— Нет, — категорически отрезал Рори. — Уж в нем-то она меньше всего нуждается.
Он взял меня на руки и понес наверх.
— Ты надорвешься, — пробормотала я, когда он споткнулся на верхней ступеньке. Слава Богу, в больнице я порядком похудела.
Рори ногой распахнул дверь парадной спальни. В камине пылал огонь. Пурпурное покрывало на кровати было откинуто. Комнату заполнял аромат фрезий.
— Но эту спальню приготовили для Марселлы, — сказала я.
— Она может спать в другой, — Рори уложил меня на постель и начал расстегивать «молнию» на моем платье.
— Я сама, — проговорила я, запинаясь и отстраняясь от него.
Рори нахмурился.
— Ты меня так ненавидишь, что не терпишь даже моего прикосновения?
— Нет… я хочу сказать…
— Что ты хочешь сказать?
Напряжение становилось невыносимым.
— Я не могу объяснить.
Он пожал плечами.
— Будь по-твоему. Я возьму для тебя у матери пару таблеток снотворного.
Я села в постели, закрыв лицо руками. Мне было дурно. Как я могла объяснить ему, что стоит ему притронуться ко мне — и я пропала.
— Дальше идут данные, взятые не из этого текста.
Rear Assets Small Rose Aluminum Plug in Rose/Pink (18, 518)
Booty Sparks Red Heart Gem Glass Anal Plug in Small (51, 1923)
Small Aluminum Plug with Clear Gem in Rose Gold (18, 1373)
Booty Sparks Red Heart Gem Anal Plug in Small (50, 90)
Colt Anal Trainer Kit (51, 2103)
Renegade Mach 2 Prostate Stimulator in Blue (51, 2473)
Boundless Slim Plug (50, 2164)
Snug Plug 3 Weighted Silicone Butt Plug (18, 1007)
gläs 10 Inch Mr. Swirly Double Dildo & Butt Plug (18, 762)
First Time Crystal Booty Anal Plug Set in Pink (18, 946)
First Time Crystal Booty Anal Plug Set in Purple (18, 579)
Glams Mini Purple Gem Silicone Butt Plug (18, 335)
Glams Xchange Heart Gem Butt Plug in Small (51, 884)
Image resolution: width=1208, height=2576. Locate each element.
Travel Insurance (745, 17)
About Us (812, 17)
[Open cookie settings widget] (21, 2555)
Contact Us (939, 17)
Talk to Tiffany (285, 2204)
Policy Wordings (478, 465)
Теряя последний рассудок от вожделения, я скажу ему, что люблю его, что жить без него не могу — все то, чего он на дух не выносит.
Снотворное Коко оказалось очень эффективным. Я проспала до полудня. Солнечные лучи проникали сквозь занавески, стояла тишина, нарушаемая только настойчивым пением дрозда да случайным щелчком клюшки по мячу для гольфа в саду.
В камине горел огонь. Аромат фрезий ощущался еще более явственно. Вальтер Скотт растянулся у меня в ногах. Какая миленькая комната, подумала я. Какое-то мгновение я пребывала в эйфории, порожденной снотворным, но постепенно события вчерашнего вечера просочились в мое сознание. Сначала появилась сестра Коко, а потом этот великолепный русский, оказавшийся отцом Рори, а потом до меня дошло, что Рори вовсе не брат Марины и ничего не может помешать им теперь пожениться и иметь кучу потрясающих детей. О Господи, извивалась я на подушках, плохи мои дела.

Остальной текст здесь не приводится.